>> Begin Text

Kathleen New, Lone Pine Chamber of Commerce executive director, expressed appreciation for Chamber projects receiving funding. Two of the Chamber’s board members stepped up to bridge the gap between the $5,000 funding for the Inyo County Visitors Guide, a glossy magazine, and the $9,000 production cost.

Friends of the Inyo requested $8,000 and received $6,000 for the Owens Lake Bird Festival. Mike Prather told the Supervisors the Festival was expanding registration from 120 to 150, adding a half-day to the two-and-a-half day event and raising the fee, but had lost a major funding source. “The people who come are educated, have disposable income and go to bed early,” he said. His attractive description of attendees failed to move the Supervisors who eventually voted to fund the projects at the level recommended by the panel.

The biggest flap came from Board Chair Jeff Griffiths over funding for Bishop Chamber of Commerce and Visitors’ Bureau, starting with the $10,000 request for the California High School Rodeo Finals, which received $4,000 in funding. The bidding process that brought the Finals to the Tri-County Fairgrounds includes incentives provided by the Chamber. The Chamber’s annual Blake Jones Trout Derby requested $10,000, received $4,000; a reprint of the Chamber’s Eastern Sierra Treasure Map brochure needed $10,000 but got $2,000, its Eastern Sierra Night Sky Location Brochure needed $5,073, got $2,000. Chamber requests for its Winter Fishing Contest and Fishing Season Opener Media Reception were unfunded.

“Bishop has new money,” Klusmire said, referring to the Tourism Business Improvement District approved in 2014, a 2-percent assessment on lodging expected to bring in $300,000 last year. “There are ample resources for the Bishop Chamber,” he said, “others are needier.”

That didn’t go over too well with Griffiths. “TBID funds are for tourist promotion,” he said, “not to fund on-going activities…. We need to look at the criteria.  We’re penalizing the Bishop Chamber for creating additional, sustainable funding. That’s discouraging.””

Klusmire: “One of the criteria is are other funds available. Some members of the panel don’t like paying for staff time…. The Bishop Chamber wasn’t excluded it just got less.”

>> End Text
>> Begin Excerpted records

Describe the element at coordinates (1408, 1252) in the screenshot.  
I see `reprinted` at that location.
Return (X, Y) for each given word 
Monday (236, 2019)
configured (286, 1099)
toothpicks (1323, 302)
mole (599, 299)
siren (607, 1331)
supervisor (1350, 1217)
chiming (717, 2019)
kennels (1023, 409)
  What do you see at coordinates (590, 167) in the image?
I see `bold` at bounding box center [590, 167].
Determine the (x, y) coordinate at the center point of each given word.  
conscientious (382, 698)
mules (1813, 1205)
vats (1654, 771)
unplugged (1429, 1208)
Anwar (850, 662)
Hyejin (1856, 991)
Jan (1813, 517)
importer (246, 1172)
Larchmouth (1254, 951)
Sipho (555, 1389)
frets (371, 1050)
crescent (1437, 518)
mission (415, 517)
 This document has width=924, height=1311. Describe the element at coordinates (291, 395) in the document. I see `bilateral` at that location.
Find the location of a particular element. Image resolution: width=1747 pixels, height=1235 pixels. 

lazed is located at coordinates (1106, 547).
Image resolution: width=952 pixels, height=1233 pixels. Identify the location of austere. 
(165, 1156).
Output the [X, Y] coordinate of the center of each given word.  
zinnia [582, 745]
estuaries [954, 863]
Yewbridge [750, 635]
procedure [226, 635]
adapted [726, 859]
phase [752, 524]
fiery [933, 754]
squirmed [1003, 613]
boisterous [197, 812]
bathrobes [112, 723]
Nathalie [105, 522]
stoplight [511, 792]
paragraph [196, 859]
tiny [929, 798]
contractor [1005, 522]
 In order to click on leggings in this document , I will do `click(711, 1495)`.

>> End Excerpted records

— Task set —
[A] In the text on tourism funding, why did Klusmire say the Bishop Chamber had ample resources?
[B] Count how many lines of the records contain the string "word". Case counts. Give only the number.

— The replies —
[A] Klusmire said Bishop had new money from the Tourism Business Improvement District approved in 2014. That district is a 2-percent assessment on lodging and was expected to bring in $300,000 last year, so he felt other groups were needier.

[B] 3